▸ What to produce
Each line of the data that includes the string "button" is to be copied out.

[Records from a dataset]
━━━

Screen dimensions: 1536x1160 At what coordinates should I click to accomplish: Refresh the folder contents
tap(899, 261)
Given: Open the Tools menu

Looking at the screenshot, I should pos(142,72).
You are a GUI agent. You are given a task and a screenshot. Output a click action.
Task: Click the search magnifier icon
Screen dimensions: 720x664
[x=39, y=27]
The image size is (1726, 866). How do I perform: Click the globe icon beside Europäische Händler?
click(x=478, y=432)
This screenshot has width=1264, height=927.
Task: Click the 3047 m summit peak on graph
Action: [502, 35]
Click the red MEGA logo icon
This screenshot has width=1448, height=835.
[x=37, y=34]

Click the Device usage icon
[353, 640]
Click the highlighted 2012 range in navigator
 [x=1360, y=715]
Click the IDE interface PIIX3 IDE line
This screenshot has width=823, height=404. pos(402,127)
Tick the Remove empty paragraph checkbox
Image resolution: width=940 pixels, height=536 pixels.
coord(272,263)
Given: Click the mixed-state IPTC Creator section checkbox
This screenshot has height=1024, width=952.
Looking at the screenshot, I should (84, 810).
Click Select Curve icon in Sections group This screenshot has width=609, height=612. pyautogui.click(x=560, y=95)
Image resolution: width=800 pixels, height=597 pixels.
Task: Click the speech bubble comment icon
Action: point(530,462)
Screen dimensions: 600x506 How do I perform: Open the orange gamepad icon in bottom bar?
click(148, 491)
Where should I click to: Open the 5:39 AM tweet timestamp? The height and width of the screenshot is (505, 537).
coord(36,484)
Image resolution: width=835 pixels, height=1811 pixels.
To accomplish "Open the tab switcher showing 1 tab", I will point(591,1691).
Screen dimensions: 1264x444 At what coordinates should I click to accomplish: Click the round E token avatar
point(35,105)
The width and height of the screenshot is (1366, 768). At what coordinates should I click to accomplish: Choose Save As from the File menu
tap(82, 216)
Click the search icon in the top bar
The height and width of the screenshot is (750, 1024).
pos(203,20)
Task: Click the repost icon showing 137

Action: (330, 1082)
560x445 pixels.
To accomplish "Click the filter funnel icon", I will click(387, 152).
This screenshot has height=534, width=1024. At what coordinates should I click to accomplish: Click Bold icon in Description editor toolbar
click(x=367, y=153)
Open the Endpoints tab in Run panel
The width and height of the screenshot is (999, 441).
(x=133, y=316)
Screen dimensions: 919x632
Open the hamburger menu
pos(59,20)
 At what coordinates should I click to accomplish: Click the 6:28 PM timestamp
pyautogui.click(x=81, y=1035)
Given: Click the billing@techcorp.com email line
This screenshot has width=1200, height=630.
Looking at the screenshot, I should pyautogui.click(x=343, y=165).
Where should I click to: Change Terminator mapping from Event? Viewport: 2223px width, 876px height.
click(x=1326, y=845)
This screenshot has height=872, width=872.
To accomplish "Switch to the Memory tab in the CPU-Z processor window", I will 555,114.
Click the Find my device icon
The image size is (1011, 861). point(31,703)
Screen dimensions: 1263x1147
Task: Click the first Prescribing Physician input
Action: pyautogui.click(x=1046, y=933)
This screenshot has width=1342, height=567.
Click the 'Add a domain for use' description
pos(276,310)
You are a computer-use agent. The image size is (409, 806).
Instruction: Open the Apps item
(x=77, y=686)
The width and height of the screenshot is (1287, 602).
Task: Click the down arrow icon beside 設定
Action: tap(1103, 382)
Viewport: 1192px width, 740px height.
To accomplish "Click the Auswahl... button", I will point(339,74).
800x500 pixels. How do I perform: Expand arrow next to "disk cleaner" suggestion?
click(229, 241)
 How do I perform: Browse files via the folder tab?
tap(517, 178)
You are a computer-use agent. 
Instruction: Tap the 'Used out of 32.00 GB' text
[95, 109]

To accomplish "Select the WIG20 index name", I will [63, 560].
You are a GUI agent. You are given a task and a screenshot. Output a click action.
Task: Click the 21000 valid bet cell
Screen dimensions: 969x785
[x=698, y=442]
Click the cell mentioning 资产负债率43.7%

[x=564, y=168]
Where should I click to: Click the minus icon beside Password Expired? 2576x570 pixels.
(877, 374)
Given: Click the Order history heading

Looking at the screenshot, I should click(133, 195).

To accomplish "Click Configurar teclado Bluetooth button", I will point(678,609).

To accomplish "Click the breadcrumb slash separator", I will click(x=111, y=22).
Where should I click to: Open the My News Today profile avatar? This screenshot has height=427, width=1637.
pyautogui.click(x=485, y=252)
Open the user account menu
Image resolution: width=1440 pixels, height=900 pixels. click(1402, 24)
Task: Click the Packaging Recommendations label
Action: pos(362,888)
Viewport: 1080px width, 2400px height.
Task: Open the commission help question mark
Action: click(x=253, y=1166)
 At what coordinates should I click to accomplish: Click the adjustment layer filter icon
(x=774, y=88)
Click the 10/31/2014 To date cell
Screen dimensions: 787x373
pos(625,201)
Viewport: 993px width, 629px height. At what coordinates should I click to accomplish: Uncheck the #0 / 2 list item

━━━

▸ Solution for this task
To accomplish "Click the Auswahl... button", I will point(339,74).
To accomplish "Click Configurar teclado Bluetooth button", I will point(678,609).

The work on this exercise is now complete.